■ **DESCRIÇÃO DA TAREFA**: Pode prosseguir o ensaio abaixo sobre a «Fiducia supplicans» a partir da última frase apresentada?

■ **EXCERTO**:
Estimo que pronunciar-se sobre algo sem deixar que o tempo o madure possa ser sempre precipitado. Esta minha perspetiva permitiu-me não cair em posições extremadas sobre o documento “Fiducia supplicans” [FS], que se leram inclusive neste órgão de informação.

Não irei tocar em teclas novas acrescentadas a um piano, mas tocarei nelas segundo uma ordem diferente, em busca de um pouco de originalidade. Assim, e antes de avançar com o meu parecer pessoal acerca desta temática numa segunda parte de este ensaio, apontarei o que disseram seis pessoas sobre a FS. A saber: 1.- um calvinista dos EUA; 2.- um Católico africano da República Democrática do Congo; 3.- um Ortodoxo Russo; 4.- um Católico Europeu da Alemanha; 5.- um cristão Copta do Egipto; 6.- e, por fim, um Católico dos EUA. Faço notar que me limitarei a apontar essas opiniões, não entrando em diálogo com elas senão indiretamente e naquele meu mencionado parecer conclusivo.

1 O pastor calvinista James White, pegando em tal documento, afirma que ele é mais uma manifestação da Babel dos ensinamentos diacrónicos e sincrónicos teológicos católicos, que fazem com que nem os Bispos de Roma, muito menos o mais comum dos católicos, conheçam os conteúdos materiais da sua fé. Por outras palavras: não conheçam no que devem acreditar devido às sucessivas «mudanças» nesse âmbito. White também sustém que não é o “somente a Escritura” que fomenta a anarquia doutrinal, mas a lealdade temerosa ao Papa e a hipótese da evolução nos dogmas, admitida por este pastor como aceitável em alguns dos seus dados avançados por John Henry Newman.

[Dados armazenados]
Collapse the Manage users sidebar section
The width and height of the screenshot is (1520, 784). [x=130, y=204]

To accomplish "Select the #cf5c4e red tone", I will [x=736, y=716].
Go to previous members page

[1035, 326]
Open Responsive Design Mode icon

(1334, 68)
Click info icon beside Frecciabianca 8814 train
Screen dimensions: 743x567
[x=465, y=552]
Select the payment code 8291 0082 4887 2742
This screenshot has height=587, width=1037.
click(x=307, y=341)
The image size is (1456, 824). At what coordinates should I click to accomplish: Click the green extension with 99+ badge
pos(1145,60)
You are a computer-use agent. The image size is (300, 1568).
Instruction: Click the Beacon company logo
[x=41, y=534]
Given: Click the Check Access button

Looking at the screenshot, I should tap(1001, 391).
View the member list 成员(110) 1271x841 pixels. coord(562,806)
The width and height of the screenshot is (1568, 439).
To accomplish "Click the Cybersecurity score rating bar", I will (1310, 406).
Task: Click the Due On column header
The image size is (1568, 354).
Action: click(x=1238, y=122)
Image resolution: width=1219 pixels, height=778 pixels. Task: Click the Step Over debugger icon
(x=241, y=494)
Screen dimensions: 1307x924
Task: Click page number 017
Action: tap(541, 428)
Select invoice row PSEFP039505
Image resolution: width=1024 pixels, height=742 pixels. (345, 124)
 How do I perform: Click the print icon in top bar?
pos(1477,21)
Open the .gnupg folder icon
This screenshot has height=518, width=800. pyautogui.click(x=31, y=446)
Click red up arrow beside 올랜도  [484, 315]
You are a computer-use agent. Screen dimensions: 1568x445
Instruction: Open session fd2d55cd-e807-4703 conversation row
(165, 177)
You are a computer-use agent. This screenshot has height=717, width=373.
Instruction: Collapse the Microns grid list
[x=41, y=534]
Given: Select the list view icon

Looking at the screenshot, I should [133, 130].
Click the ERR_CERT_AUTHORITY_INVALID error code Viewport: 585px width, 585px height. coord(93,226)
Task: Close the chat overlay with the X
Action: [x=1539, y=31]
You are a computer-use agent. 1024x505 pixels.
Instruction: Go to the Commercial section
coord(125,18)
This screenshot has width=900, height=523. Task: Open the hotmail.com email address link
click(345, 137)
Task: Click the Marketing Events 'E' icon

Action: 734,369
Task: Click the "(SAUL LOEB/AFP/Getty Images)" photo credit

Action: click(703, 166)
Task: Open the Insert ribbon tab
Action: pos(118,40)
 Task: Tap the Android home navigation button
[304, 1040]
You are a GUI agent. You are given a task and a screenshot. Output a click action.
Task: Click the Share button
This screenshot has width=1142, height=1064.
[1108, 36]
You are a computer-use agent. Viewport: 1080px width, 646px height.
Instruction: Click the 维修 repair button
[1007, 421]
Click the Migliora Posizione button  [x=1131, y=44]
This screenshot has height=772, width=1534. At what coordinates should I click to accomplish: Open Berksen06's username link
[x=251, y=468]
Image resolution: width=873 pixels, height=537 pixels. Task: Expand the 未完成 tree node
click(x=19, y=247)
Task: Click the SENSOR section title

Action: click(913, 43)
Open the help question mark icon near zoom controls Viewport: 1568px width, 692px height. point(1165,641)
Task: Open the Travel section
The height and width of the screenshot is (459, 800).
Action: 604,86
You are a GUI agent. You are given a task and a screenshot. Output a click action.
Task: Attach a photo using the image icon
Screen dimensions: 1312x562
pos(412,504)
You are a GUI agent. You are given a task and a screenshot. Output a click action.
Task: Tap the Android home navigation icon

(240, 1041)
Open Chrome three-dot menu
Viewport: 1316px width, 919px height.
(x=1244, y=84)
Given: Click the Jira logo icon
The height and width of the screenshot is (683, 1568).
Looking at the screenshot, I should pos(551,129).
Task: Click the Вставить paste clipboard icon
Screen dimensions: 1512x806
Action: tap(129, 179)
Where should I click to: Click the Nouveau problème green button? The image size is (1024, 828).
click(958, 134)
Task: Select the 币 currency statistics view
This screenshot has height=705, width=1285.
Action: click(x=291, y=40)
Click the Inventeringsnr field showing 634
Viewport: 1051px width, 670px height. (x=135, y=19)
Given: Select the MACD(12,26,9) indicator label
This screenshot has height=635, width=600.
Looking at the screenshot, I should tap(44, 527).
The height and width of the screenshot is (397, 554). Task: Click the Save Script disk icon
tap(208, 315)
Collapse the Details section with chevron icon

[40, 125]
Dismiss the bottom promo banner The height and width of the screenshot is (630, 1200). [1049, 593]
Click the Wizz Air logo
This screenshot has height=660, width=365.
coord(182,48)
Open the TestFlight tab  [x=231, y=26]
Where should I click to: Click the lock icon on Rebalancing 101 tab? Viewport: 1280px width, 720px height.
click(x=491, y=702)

■ **RESPOSTA**:
Mais ainda: este pensador diz que o que é abençoado deve, além da intenção dos participantes, ser objetiva e positivamente abençoável em si mesmo – algo que ele afirma ser impossível na bênção de “casais” (palavra por si tida, e sem mais, como sinónimo de “uniões”) de pessoas do mesmo sexo. E isto, porquanto oposta ao desígnio divino biblicamente testemunhado, sendo, assim e juntamente com o não fazer qualquer apelo ao arrependimento ou à conversão, a falha teológica original e final do «viscoso» (devido ao seus sentidos equívocos) texto FS.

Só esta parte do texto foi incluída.